Напомним, это был 1937 год. А Гурвич был не дурак и не фанатик. Он видел, что происходит в стране, и не мог не понимать, что за его обвинениями должно последовать. Он сочинял изысканный донос на своего героя («он ищет в революции замену религии, а не отмену ее <…> ищет новую религию, новую опору для самоотречения, новую христианскую апологию нищенства»), но хотел ли критик физического уничтожения писателя, в чьем литературном таланте не сомневался? Едва ли. Шахматист не был кровожаден. Он хотел написать академично, философски, его тянуло сопоставлять Андрея Платонова со Львом Толстым («У Толстого умирает человек. У Платонова — организм. У Толстого смерть — душевная, психологическая трагедия. У Платонова — биологический факт»), с Пушкиным, с Достоевским, но он писал не один — у него был соавтор. Только не тот мистический двойник, как у Платонова в пору создания «Котлована». Гурвичу помогали вполне конкретные люди — «ребята» из «Красной нови», которые тащили его в большую политику, и статья правилась, уточнялась всей оскорбленной редакцией журнала или по меньшей мере ее руководящим ядром во главе с В. В. Ермиловым. Это даже по перепаду стиля чувствуется.
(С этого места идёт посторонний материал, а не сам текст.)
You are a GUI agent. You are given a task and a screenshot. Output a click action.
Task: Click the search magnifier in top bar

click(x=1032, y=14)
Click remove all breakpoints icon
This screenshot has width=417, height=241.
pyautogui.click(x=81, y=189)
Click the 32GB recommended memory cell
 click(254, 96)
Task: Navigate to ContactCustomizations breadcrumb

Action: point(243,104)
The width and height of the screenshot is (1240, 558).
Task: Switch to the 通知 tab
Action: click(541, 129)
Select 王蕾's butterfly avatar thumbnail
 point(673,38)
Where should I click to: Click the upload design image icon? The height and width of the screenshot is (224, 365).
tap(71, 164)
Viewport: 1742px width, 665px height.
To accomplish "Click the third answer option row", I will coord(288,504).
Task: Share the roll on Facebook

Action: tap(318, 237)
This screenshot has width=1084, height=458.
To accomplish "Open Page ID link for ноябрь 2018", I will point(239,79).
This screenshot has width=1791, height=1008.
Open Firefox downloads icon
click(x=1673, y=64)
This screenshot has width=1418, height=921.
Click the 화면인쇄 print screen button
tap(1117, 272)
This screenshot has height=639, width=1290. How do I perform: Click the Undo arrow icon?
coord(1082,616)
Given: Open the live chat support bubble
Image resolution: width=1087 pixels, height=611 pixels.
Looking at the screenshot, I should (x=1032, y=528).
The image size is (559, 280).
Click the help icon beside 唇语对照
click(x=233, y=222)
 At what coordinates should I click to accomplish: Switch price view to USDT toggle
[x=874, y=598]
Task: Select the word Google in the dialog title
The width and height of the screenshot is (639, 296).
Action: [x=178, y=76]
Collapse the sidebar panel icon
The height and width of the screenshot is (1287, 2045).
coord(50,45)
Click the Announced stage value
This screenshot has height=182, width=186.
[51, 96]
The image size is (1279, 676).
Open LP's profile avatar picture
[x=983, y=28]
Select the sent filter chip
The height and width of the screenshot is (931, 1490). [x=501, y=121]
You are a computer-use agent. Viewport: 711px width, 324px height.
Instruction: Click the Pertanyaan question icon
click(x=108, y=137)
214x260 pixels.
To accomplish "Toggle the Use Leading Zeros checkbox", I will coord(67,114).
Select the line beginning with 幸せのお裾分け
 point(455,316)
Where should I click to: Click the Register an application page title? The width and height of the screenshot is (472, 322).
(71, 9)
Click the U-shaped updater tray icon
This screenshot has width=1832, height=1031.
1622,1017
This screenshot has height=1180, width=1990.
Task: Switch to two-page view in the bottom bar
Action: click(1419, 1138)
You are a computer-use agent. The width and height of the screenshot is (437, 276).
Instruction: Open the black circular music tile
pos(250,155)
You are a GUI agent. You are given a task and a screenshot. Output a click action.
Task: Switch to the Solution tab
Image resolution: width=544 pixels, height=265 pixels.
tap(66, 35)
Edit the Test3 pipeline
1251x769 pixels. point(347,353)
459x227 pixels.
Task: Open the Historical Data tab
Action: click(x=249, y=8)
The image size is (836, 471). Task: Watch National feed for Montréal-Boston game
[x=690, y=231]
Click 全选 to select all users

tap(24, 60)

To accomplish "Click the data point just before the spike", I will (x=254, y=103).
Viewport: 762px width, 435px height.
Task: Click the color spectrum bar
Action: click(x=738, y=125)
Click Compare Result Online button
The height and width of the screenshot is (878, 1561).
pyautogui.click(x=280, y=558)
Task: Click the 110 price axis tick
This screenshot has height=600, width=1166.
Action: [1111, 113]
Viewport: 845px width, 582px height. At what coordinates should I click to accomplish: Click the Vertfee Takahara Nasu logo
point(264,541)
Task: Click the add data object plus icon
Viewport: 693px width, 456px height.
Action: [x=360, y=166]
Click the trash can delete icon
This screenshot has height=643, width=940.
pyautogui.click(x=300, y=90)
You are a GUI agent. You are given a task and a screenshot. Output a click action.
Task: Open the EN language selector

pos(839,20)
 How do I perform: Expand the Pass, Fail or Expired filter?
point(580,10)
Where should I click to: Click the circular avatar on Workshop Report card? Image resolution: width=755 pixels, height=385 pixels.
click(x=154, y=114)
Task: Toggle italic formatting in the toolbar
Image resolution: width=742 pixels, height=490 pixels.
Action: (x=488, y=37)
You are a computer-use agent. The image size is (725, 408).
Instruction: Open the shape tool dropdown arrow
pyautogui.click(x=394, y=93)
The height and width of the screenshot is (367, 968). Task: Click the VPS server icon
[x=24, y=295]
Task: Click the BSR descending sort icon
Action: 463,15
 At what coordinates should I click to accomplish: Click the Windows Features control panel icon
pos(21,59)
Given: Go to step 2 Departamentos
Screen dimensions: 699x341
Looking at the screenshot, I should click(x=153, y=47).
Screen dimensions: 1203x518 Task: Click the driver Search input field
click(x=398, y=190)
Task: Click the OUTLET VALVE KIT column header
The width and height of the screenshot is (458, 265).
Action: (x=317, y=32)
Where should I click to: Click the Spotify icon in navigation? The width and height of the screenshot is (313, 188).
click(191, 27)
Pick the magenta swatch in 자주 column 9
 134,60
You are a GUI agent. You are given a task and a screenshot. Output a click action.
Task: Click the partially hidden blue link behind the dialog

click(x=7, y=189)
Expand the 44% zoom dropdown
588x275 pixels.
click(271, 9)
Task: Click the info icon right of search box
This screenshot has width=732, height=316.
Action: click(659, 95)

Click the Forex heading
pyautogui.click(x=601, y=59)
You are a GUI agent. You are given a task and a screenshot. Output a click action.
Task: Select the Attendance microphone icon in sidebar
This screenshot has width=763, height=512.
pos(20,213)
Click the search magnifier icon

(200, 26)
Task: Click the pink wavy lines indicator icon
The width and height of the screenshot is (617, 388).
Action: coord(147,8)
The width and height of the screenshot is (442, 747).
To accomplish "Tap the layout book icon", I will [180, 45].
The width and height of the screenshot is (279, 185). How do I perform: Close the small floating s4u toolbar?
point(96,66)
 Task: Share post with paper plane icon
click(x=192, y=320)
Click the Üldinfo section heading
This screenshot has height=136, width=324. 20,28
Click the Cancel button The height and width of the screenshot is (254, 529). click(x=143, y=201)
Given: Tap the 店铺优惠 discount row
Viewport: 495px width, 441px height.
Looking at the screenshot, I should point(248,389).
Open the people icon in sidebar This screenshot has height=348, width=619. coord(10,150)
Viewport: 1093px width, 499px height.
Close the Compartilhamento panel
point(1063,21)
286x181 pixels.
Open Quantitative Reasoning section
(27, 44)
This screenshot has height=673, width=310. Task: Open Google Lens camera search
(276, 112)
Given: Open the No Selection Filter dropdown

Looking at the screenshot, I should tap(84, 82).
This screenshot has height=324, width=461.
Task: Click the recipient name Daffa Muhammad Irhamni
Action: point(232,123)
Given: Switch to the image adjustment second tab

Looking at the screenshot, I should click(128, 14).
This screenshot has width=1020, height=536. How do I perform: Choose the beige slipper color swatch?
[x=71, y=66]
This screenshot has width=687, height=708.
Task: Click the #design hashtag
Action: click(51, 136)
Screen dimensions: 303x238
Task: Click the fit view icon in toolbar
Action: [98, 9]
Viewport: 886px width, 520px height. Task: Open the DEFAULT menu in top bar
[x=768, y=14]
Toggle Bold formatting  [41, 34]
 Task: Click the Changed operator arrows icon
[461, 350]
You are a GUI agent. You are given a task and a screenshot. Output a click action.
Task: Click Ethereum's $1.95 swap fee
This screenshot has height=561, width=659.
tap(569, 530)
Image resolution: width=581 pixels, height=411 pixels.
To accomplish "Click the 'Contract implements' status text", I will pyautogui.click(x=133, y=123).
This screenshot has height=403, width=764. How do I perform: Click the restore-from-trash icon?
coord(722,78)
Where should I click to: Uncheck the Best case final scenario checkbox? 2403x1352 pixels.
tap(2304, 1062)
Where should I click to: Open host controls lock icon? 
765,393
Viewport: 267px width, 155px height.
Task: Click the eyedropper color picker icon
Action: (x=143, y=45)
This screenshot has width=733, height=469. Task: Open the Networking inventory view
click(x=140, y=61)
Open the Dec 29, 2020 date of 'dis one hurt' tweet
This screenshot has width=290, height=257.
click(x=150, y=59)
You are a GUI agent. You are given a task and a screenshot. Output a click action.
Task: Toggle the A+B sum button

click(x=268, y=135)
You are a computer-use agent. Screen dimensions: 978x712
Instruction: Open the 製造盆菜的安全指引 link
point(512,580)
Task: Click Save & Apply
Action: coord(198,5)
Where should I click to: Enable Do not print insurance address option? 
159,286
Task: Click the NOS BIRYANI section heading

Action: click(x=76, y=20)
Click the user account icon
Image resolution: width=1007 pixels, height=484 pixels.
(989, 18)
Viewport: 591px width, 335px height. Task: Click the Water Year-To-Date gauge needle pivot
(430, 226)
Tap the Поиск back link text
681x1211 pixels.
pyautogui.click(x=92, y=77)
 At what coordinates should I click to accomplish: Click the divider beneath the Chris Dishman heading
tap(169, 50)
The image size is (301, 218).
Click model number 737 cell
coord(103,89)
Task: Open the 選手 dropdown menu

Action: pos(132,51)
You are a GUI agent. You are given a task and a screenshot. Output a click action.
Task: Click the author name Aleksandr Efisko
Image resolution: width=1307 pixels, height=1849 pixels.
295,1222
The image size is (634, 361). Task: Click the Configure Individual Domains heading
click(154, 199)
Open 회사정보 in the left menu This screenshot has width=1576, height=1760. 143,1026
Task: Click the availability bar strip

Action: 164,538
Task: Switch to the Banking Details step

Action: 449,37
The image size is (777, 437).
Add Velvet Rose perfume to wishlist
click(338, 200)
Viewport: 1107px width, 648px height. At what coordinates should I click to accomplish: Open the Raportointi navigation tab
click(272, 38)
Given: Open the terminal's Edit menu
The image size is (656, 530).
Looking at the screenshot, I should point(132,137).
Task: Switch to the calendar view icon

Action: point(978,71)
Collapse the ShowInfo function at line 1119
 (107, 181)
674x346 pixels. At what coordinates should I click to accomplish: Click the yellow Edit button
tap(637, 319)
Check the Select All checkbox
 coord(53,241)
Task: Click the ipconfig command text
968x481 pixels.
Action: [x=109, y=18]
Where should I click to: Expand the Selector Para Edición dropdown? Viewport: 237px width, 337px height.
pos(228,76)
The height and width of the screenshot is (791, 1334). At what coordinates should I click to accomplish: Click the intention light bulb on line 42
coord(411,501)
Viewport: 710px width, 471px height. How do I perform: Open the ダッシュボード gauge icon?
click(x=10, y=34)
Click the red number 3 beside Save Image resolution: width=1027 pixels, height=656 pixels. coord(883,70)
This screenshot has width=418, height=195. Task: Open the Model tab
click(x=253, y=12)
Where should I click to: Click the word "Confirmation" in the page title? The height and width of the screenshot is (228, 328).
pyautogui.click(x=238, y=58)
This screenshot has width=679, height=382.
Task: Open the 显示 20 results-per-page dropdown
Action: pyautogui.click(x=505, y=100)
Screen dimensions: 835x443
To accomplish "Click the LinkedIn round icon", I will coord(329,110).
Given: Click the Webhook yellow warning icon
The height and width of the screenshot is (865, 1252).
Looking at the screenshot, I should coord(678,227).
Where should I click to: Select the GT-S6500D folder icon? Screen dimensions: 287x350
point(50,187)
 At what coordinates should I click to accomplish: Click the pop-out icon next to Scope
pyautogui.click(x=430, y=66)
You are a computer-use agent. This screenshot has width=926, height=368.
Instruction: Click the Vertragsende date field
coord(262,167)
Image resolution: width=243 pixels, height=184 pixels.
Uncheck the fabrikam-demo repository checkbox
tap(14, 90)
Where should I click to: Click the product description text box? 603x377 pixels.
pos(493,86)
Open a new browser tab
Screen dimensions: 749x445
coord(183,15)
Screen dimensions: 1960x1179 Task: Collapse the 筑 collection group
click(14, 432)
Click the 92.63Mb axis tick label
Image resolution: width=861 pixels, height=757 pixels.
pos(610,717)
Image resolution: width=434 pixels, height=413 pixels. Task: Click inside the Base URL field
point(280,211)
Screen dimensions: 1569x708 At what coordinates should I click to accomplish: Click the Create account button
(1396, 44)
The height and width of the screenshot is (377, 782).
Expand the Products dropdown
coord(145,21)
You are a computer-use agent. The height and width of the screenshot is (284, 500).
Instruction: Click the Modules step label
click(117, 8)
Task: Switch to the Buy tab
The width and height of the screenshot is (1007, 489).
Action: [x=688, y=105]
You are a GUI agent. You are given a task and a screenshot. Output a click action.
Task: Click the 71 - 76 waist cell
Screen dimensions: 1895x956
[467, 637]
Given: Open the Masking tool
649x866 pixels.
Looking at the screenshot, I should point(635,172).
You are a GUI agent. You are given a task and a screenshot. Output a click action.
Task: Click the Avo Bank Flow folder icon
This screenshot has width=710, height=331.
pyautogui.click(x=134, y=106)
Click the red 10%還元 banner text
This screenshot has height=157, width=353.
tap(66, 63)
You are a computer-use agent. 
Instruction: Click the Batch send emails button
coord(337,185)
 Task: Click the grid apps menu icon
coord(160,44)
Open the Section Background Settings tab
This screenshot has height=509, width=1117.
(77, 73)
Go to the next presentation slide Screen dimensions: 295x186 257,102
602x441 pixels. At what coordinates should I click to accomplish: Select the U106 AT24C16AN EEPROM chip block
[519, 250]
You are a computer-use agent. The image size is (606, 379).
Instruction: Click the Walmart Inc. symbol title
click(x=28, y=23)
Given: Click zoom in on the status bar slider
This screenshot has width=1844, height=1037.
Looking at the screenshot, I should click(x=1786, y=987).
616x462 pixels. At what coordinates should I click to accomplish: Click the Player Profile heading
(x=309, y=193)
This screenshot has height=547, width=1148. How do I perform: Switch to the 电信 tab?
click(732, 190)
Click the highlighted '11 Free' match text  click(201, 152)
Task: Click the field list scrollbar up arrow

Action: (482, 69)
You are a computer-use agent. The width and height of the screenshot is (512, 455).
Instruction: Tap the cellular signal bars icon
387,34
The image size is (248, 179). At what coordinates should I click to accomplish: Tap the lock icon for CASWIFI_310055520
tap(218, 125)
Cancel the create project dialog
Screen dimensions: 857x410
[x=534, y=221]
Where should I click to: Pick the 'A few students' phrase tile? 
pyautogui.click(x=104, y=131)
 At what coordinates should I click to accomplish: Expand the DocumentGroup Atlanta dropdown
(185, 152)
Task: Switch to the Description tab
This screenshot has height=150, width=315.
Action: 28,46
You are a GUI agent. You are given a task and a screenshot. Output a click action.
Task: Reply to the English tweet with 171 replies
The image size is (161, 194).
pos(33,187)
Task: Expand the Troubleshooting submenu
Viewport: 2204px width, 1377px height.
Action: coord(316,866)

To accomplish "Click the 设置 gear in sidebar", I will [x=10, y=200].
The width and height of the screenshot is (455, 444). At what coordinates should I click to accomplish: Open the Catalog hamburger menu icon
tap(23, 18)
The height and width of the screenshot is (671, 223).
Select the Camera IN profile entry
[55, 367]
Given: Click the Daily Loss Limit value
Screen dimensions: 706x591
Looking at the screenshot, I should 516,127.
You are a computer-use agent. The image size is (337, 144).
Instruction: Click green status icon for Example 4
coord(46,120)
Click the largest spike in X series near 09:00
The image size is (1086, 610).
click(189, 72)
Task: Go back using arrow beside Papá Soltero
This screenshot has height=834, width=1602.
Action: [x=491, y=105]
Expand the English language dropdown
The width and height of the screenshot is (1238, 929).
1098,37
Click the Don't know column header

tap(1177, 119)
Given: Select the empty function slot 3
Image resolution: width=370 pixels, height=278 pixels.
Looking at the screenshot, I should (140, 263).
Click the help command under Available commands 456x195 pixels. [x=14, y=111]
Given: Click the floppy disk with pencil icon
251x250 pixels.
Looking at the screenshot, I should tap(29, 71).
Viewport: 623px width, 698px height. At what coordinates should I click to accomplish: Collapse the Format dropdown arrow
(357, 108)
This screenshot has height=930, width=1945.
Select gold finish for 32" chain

«Было бы дико и смешно сейчас, на пороге двадцатилетия Великой Октябрьской революции, возвращаться к азбучным истинам и доказывать, что <…> развитие духовной деятельности человека требует в первую голову разгрома всяческих религиозных оков, уничтожения душного религиозного дурмана, которому так подвластны обмороки, отчаяние, смиренная косность и беспамятная жизнь платоновских героев <…> Платоновский индивидуалист-кустарь лютует и юродствует, насколько ему только позволяет его разнузданное и озлобленное воображение <…> уничтожает все нужное, полезное, общественное, брызжет слюной, называя всех горожан дураками. Это — настоящий бунт, слепой, неудержимый, дикий и жалкий в своей беспомощности. Источник его обезумевшей мстительной страстности — злоба, косность и отчаяние».

Впечатление такое, что это писал или по меньшей мере очень сильно правил Ермилов либо Фадеев, тем более что речь шла о рассказе «Усомнившийся Макар», за который Фадеев еще в 1929-м получил разнос от Сталина, а Платонов от Леопольда Авербаха, на момент написания Гурвичем и компанией статьи «Андрей Платонов», впрочем, уже арестованного. Но важно даже не это обстоятельство, а то, что писателя пытались судить второй раз за преступление, по которому он уже фактически отбыл срок, хлебнув сполна на рубеже 1920—1930-х. Причина подобной неразборчивости или слишком хорошей разборчивости в выборе средств была очевидна: объектом нападок «Красной нови» выступал не только Андрей Платонов, но и почтенная редколлегия журнала «Литературный критик», на чьих страницах оставил свои следы во время о но и сам Гурвич. И подтекст статьи в «Красной нови» легко прочитывался: гляньте, высоколобые марксисты-литкритики или как вас там, кого вы пригрели и пропагандируете.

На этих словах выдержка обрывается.